— Что? — Язык отвратительно одеревенел.
Ди накрыл Шерлока собою и вжал в кровать неожиданной для такого изящества тяжестью.
— Как ты красив, — горячо выдохнул он в мгновенно высохший рот. — И как я тебя ненавижу. Мой мальчик… — протянул он глумливо. — Не жди от меня пощады. Будешь сходить с ума так же, я. Долгое, долгое время.
Он оторвался от губ Шерлока и спустился вниз…
…Шерлок изнемогал. Наслаждение было таким ярким и таким страшным по силе, что сознание уплывало. Ди был беспощаден. Так потрясающе ласкать ртом не смог бы никто и никогда. И так жестоко мучить, доводя до предела терпения, до похотливых стонов, до жалкого срывающегося шепота: — Прошу тебя, дай мне кончить…
— Нет.
Шерлок сходил с ума, дрожа возбужденным телом, вцепившись пальцами в тонкие цепи, выгибаясь навстречу губам и быстрому языку. Оргазм был так близок, что от прилива крови горячо багровела головка, но, в который раз умело доведя его до тончайшей грани, Ди исчезал, а прикоснуться к себе, чтобы довести до конца начатое этим безжалостным палачом, было невыполнимой задачей.

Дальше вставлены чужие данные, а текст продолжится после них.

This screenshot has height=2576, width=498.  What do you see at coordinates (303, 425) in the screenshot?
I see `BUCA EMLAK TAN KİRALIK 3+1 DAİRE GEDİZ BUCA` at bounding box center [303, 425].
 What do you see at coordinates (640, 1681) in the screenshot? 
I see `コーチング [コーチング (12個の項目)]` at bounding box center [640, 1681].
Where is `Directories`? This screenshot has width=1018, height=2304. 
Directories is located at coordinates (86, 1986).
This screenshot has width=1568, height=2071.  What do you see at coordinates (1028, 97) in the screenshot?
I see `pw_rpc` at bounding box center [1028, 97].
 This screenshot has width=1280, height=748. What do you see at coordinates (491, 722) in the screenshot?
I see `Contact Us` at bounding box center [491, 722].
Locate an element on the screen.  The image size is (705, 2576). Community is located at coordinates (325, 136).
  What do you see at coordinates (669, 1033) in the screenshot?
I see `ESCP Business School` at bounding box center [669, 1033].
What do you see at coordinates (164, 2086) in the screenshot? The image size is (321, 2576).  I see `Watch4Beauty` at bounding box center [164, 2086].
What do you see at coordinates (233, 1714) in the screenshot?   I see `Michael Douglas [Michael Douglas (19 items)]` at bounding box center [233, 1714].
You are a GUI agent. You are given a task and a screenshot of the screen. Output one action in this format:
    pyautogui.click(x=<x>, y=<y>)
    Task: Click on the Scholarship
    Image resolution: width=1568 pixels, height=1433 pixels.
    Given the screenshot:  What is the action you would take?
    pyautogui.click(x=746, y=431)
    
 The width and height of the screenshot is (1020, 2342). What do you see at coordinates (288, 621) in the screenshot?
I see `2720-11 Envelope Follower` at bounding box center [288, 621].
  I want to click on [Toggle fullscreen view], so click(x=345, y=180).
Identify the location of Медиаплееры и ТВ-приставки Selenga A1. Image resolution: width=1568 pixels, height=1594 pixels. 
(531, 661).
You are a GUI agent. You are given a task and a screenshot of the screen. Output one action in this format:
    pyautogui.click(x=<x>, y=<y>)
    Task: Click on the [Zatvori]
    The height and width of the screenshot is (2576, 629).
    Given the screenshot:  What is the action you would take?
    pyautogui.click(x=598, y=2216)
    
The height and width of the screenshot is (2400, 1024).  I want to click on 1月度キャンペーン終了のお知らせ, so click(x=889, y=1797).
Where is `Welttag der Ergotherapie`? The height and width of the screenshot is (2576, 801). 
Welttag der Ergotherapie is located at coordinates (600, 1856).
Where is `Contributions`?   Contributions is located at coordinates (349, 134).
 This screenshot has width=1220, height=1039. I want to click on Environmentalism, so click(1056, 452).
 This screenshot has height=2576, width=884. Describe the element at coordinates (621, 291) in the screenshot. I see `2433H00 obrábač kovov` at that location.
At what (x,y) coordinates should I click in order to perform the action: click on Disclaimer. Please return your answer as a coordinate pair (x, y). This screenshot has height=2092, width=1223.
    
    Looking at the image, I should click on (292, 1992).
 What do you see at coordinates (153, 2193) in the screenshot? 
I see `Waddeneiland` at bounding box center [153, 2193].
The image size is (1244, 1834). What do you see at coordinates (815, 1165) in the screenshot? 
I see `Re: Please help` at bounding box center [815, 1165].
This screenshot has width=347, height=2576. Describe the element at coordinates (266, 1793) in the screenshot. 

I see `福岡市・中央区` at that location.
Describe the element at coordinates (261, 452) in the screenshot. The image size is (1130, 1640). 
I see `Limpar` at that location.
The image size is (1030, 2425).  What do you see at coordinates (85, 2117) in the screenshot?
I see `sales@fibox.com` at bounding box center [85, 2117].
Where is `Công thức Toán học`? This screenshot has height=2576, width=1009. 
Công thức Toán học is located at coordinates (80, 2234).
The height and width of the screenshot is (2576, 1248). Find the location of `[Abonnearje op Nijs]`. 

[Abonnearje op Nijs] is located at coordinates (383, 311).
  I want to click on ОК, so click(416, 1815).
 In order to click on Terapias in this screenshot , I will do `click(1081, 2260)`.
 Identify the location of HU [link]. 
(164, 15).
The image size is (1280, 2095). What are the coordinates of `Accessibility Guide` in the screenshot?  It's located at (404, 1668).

Напряжение немного спадало, но легче не становилось. Ожидание превратилось в новую пытку, и Шерлок бессознательно метался головой по подушке, превращая густые кудри в неопрятно сбившийся на затылке колтун.
Кроме того, невыносимое страдание причинял переполненный мочевой пузырь. Слезы застилали глаза, но Шерлок этого не замечал, содрогаясь от режущей боли внизу живота. Наконец он не выдержал, закричал и даже не сразу почувствовал, как простыни под ним обильно пропитались влагой.
На некоторое время стало немного легче, но от унижения трясло и мутило.
— Шерлок, ты обделался. Черт бы тебя побрал! — весело расхохотался появившейся рядом с кроватью и победно сияющий свежестью Ди. — Даже не надейся, что я собираюсь менять под тобой пеленки.
Он вернулся с упаковкой влажных салфеток и, тщательно протерев Шерлока, снова принялся за свою изощренную экзекуцию.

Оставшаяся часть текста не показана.